Cluster fair queueing: Speeding up data-parallel jobs with delay guarantees

Chen Chen, Wei Wang, Shengkai Zhang, Bo Li

Published: 2017, Last Modified: 04 May 2025INFOCOM 2017EveryoneRevisionsBibTeXCC BY-SA 4.0

Abstract: Cluster scheduler serves as a critical component to data-parallel systems in datacenters. Ideally, a scheduler should provide predictable performance with guarantees on the maximal job completion delay, while at the same time ensuring the minimal mean response time. Practically however, performance predictability and optimality are often conflicting with each other.
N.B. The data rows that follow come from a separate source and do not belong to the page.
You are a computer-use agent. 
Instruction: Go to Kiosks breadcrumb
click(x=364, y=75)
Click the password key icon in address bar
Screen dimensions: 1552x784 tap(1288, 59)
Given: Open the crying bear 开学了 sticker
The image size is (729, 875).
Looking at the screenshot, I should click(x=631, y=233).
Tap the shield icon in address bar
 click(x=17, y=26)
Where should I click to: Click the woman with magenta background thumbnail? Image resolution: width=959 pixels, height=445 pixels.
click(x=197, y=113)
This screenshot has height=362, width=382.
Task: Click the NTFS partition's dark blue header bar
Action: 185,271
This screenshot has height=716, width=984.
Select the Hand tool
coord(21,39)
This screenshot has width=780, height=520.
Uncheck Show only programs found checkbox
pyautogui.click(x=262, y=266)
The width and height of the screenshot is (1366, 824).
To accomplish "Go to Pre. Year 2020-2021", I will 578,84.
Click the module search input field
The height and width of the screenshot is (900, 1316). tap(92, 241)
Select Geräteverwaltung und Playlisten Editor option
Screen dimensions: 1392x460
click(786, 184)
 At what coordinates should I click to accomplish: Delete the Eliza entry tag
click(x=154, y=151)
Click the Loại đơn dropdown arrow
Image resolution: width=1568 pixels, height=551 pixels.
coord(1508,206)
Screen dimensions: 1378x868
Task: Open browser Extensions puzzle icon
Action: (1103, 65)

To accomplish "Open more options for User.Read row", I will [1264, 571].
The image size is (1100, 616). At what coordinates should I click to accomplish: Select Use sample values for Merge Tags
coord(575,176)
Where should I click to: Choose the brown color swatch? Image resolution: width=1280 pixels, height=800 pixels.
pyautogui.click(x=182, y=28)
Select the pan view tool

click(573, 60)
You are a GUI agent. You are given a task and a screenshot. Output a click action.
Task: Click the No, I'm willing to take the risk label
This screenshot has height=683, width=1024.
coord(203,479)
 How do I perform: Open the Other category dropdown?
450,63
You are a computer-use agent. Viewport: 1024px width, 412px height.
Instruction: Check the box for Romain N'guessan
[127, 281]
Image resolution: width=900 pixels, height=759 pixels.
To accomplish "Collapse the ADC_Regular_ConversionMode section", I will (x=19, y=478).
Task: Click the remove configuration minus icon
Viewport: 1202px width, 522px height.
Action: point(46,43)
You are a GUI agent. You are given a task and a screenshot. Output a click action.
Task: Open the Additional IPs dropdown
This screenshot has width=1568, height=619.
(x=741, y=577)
The results often are a plethora of scheduling policies that either achieve predictable performance at the expense of long response times (e.g., max-min fairness), or run the risk of starving some jobs to obtain the minimal mean response time (e.g., Shortest Remaining Processing Time First). To address these problems, we develop a new scheduler, Cluster Fair Queueing (CFQ), which preferentially offers resources to jobs that complete the earliest under a fair sharing policy. We show that CFQ is able to minimize the mean response time while at the same time ensuring jobs to finish within a constant time after their completion under fair sharing. Our Spark deployment on a 100-node EC2 cluster demonstrates that compared to the built-in fair scheduler, CFQ can decrease the mean response time by 40%, which speeds up more than 40% of jobs by over 75% on average.